Reputation: 492
I'm writing a package which is used for generating pdf files, by posting some data to a website and retrieving a generated pdf from the data.
My problem is with the unittests. So fare I've tried to post a known dataset to the website, retrieving the pdf and compared it to a pdf which I know is good. This works fine, however there's a timestamp in the pdf which means that next day it doesn't work.
As I can see it i have three options.
One is to get rid of the timestamp in the pdf. This seems to be pretty difficult from my googling. It would probably be something like a pdf to image conversion, and then blanking out the timestamp. And then comparing to a reference file.
Option two would be to create a mock website, which i can then use for generating a mock pdf. This options seems a bit strange to me though - as I would then not test the actual connection to the website, and if I ruin something in the connection, I wouldn't catch the bug.
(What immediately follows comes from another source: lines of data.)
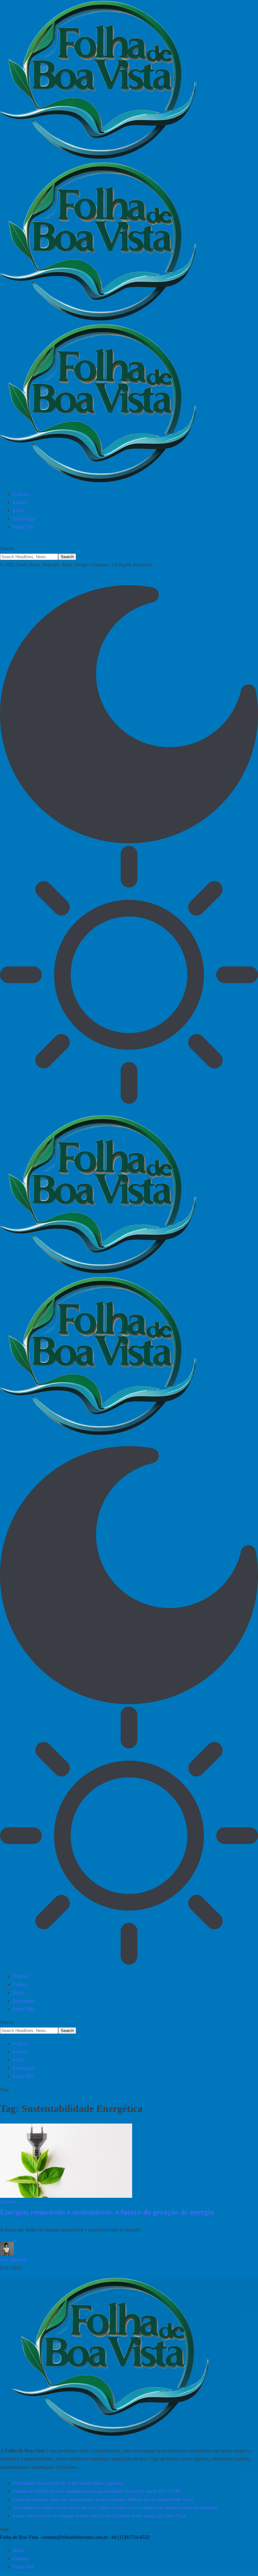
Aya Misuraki (13, 2259)
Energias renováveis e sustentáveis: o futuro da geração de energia (107, 2212)
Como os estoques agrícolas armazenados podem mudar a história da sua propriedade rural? (103, 2499)
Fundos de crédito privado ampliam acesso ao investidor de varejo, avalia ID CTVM (96, 2491)
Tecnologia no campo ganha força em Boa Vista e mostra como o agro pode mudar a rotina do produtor (115, 2507)
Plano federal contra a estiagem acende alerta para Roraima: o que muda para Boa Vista (99, 2515)
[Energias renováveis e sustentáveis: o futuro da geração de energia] (66, 2161)
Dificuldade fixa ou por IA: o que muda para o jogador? (68, 2483)
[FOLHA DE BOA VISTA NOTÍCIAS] (129, 242)
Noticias (8, 2201)
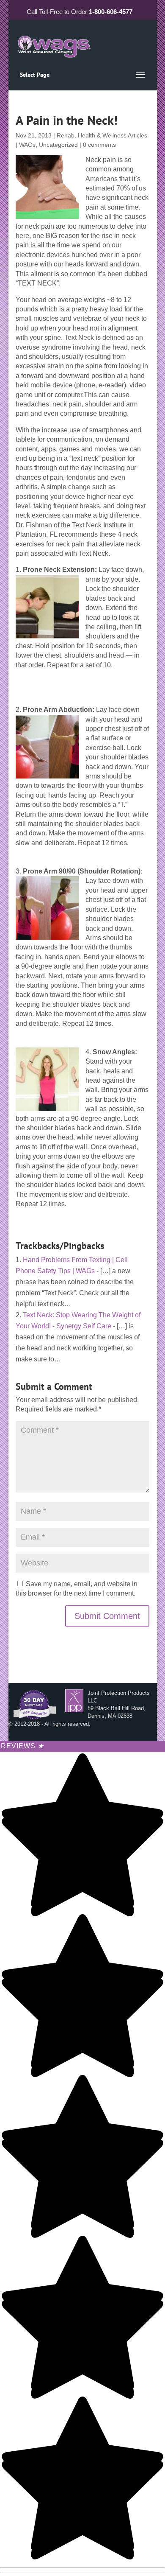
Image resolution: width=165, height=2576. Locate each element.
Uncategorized (58, 144)
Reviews (22, 1746)
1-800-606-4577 (110, 11)
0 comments (99, 144)
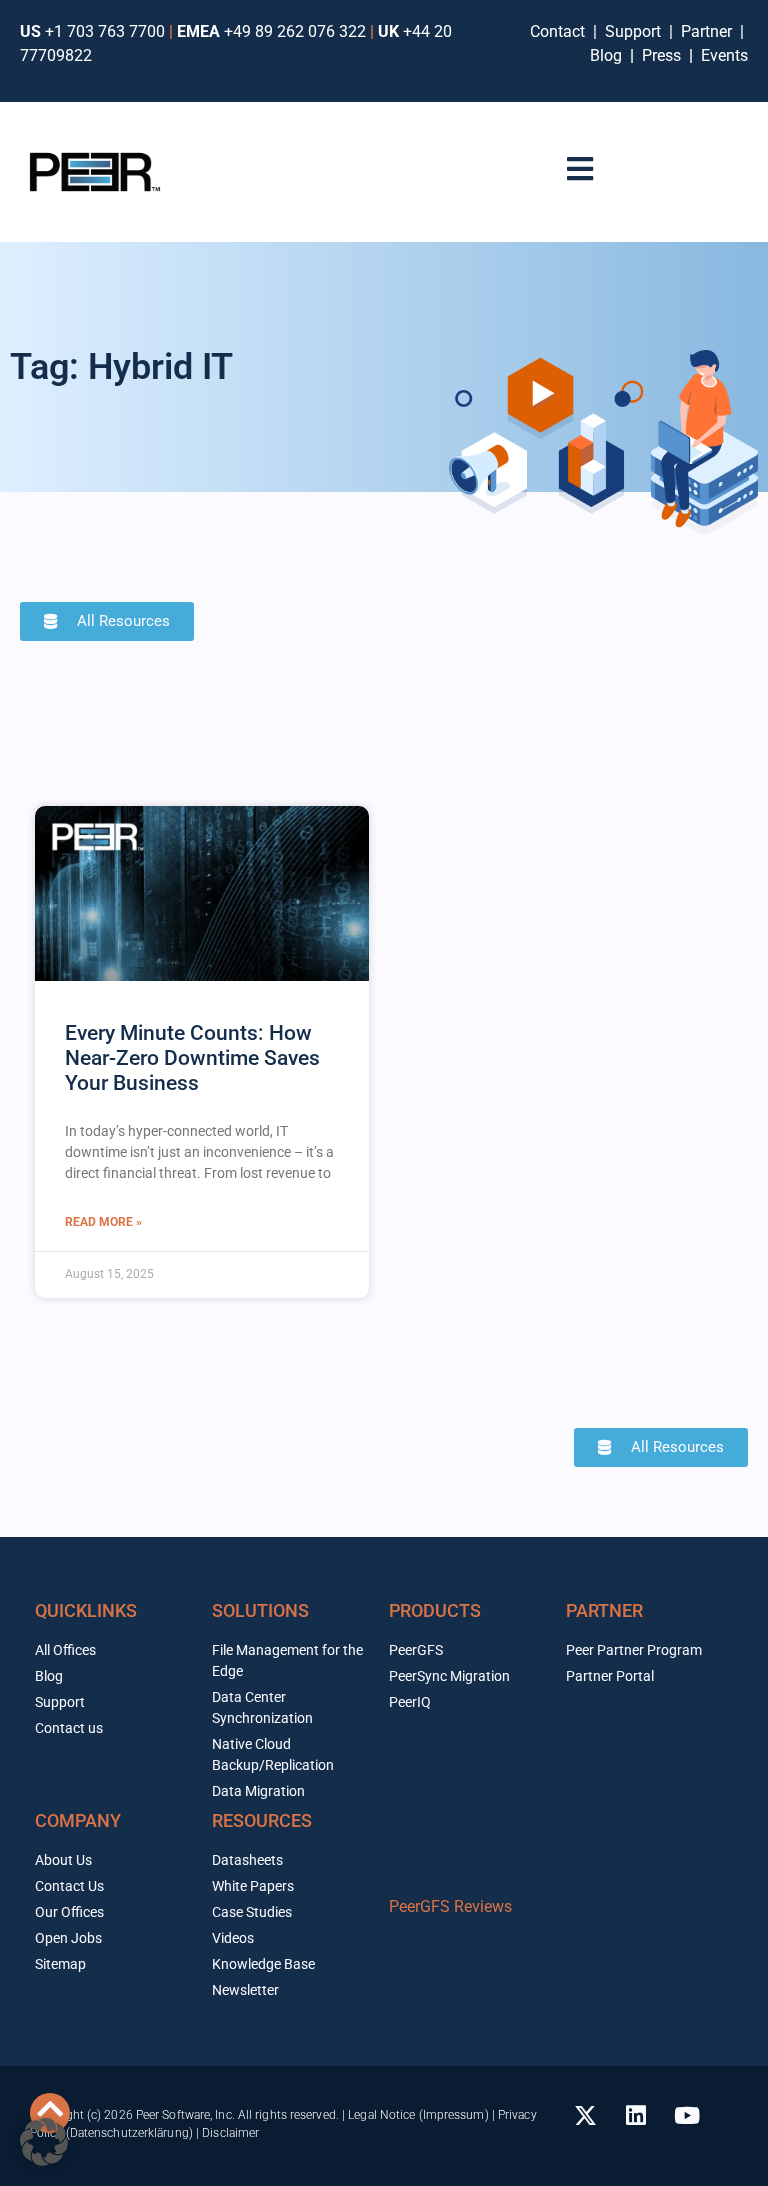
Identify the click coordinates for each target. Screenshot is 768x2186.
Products (435, 1610)
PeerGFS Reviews (450, 1906)
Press (663, 55)
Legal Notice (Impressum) (418, 2115)
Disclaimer (230, 2133)
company (78, 1820)
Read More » (103, 1222)
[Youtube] (687, 2115)
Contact (561, 31)
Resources (262, 1820)
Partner (708, 31)
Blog (606, 55)
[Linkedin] (636, 2115)
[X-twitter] (585, 2115)
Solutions (260, 1610)
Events (724, 55)
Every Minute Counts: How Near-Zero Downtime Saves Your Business (192, 1058)
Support (637, 31)
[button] (44, 2142)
And three would be to just check that I retrieve some data which appears to be a pdf, and then be done with it. This way I would also get around if the website changes a comma in the generated pdf.
So, I guess my question is two-fold. 1: How difficult would the pdf to image to blanking method be, and 2: From a unittesting perspective, would it be a better approach to make a mock website or just test that I get some pdf-like data.
Upvotes: 1
Views: 461
Reputation: 69051
For example, if the time stamp is at offset 11 and is two bytes long:
with open('reference.pdf') as rf:
reference_data = rf.read()
with open('pdf_from_website.pdf') as wf:
website_data = wf.read()
self.assertEqual(reference_data[:11], website_data[:11])
self.assertEqual(reference_data[13:], website_data[13:])
I'm not familiar with the innards of pdf files so this might not work. You could use diff
to see where the differences are and try, though.
For your second question: It is best if you can test that the returned pdf is both valid and has the contents it should have.
Upvotes: 1